Supporters of Marcus Endicott’s Patreon can access weekly or monthly video consultations on this topic.

China's First Technical Standard for Digital Virtual Humans in Broadcasting

The National Radio and Television Administration (NRTA) published GY/T 411-2024, titled Technical Requirements for Digital Human, on November 26, 2024, establishing China's first sector-specific technical specification governing the creation and deployment of digital virtual humans in broadcasting, television, and online audiovisual services. The standard moved from committee review to formal issuance with unusual speed. The NRTA Science and Technology Department posted the approval draft for public notice on November 15, 2024, opening a ten-day comment window that closed on November 24. The draft had already passed review by the National Radio, Film and Television Standardization Technical Committee, and just two days after the comment period ended, the NRTA formally issued the standard, with the publication notice appearing on its website on November 28. The designation GY/T 411-2024 classifies it as a recommended industry standard for the broadcasting and network audiovisual sector, operating one tier below mandatory national standards. The "GY" prefix denotes the broadcasting industry, while "/T" marks it as recommended rather than mandatory. The official English title rendered in the standard document itself is "Technical requirements for digital human," though Chinese-language coverage and the Chinese title use the fuller term "digital virtual human" (数字虚拟人).

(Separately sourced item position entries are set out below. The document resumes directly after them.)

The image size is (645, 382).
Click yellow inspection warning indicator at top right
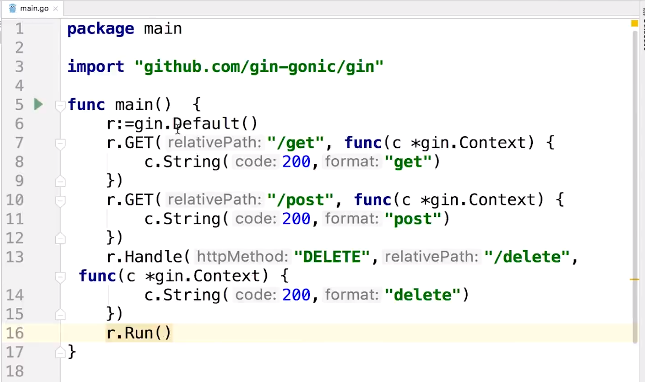tap(634, 23)
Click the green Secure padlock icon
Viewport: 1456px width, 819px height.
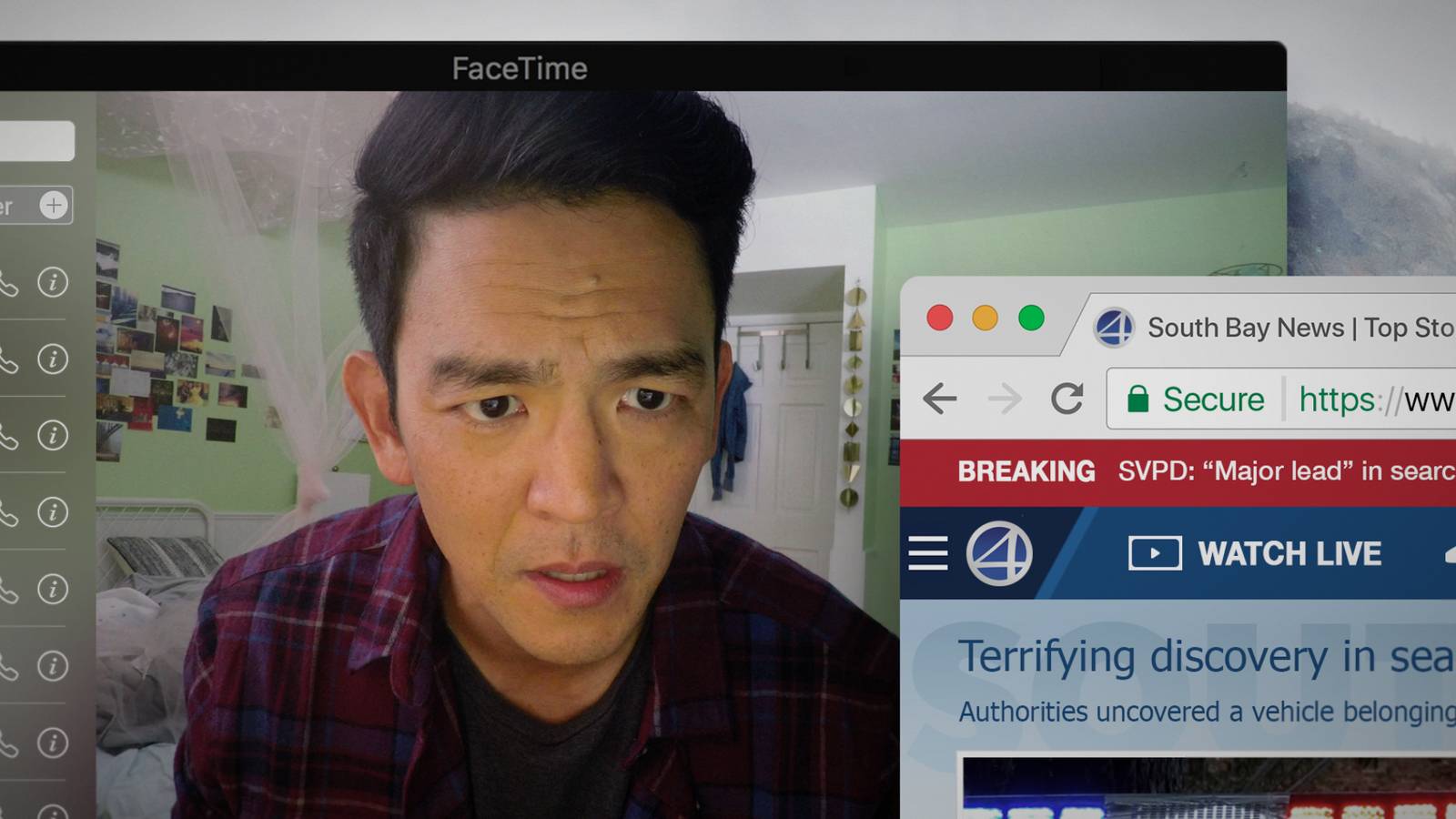1138,399
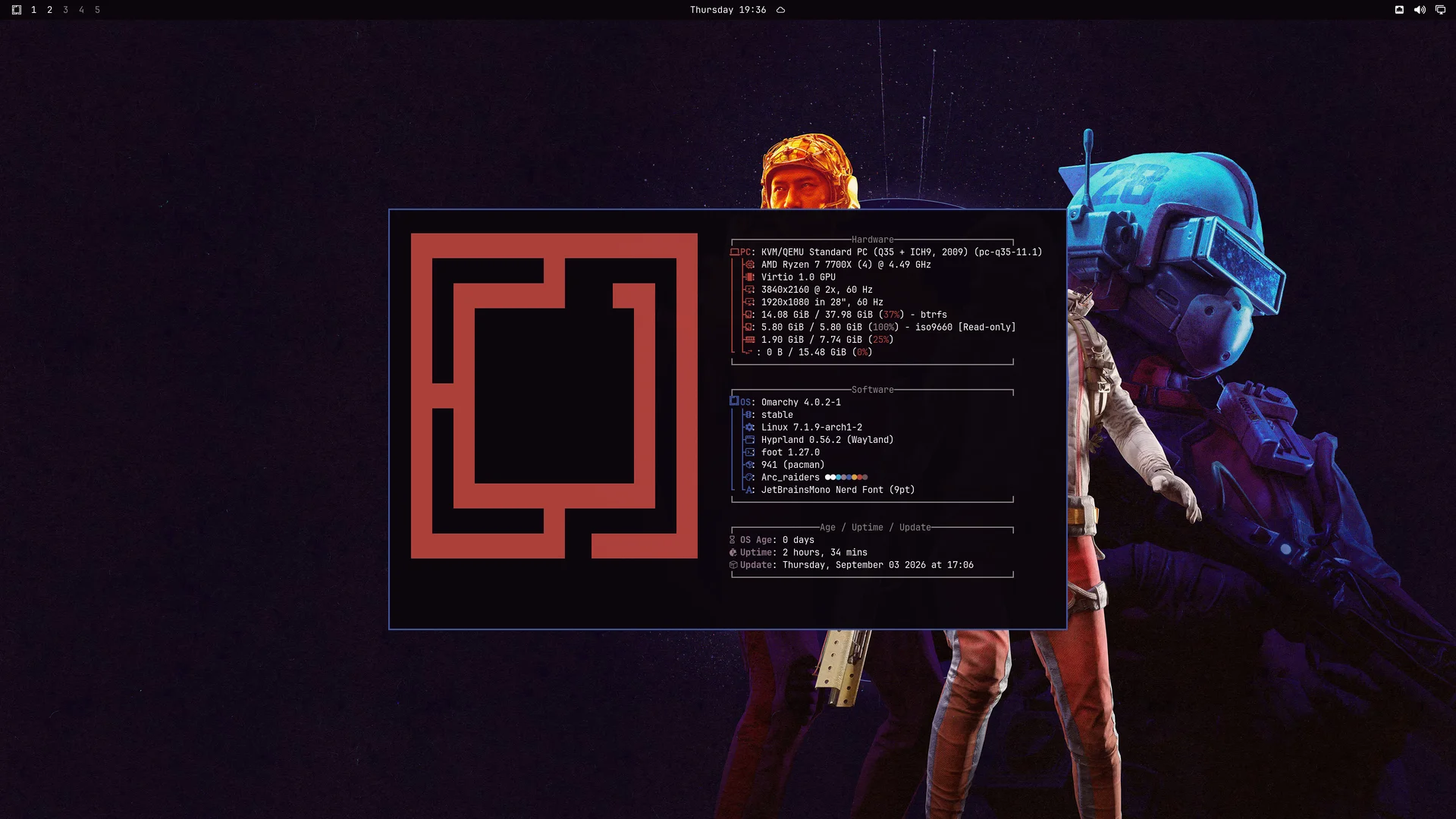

The lead drafting organization was the China Broadcasting Design and Research Institute, supported by thirteen co-drafters including the NRTA Broadcasting Science Research Institute, the NRTA Broadcasting and Television Planning Institute, Tencent Cloud Computing (Beijing), the Communication University of China (中国传媒大学), TRS Information Technology (拓尔思信息技术股份有限公司), Sichuan Broadcasting Television Station, Shandong Broadcasting Television Station, and several AI technology firms including Beijing Zhongke Shenzhi Technology and Beijing Qiwei Vision Technology. Tencent Cloud's participation proved commercially significant, as the company subsequently announced that its digital human products fully comply with the new standard.

The standard's architecture rests on a triaxial classification system that categorizes every digital virtual human along three independent dimensions. By appearance, digital humans divide into 2D and 3D types. By interaction mode, they split into non-interactive and interactive variants. By driving mode, they separate into algorithm-driven and real-person-driven categories. Any given digital human occupies one position on each axis, creating a matrix of possible configurations. Application scenarios fall into four major categories: content broadcasting (including news presentation, sign language interpretation, and livestream e-commerce), interactive customer service (virtual assistants and intelligent question-and-answer systems), virtual performance (variety show hosting, virtual concerts, and user proxy avatars), and content creation (film and television production, video creation, advertising, and game development). The standard's technical architecture then specifies five capability layers, each governed by dedicated chapters: appearance, algorithm-driven capabilities, real-person driving capabilities, platform capabilities, and security capabilities.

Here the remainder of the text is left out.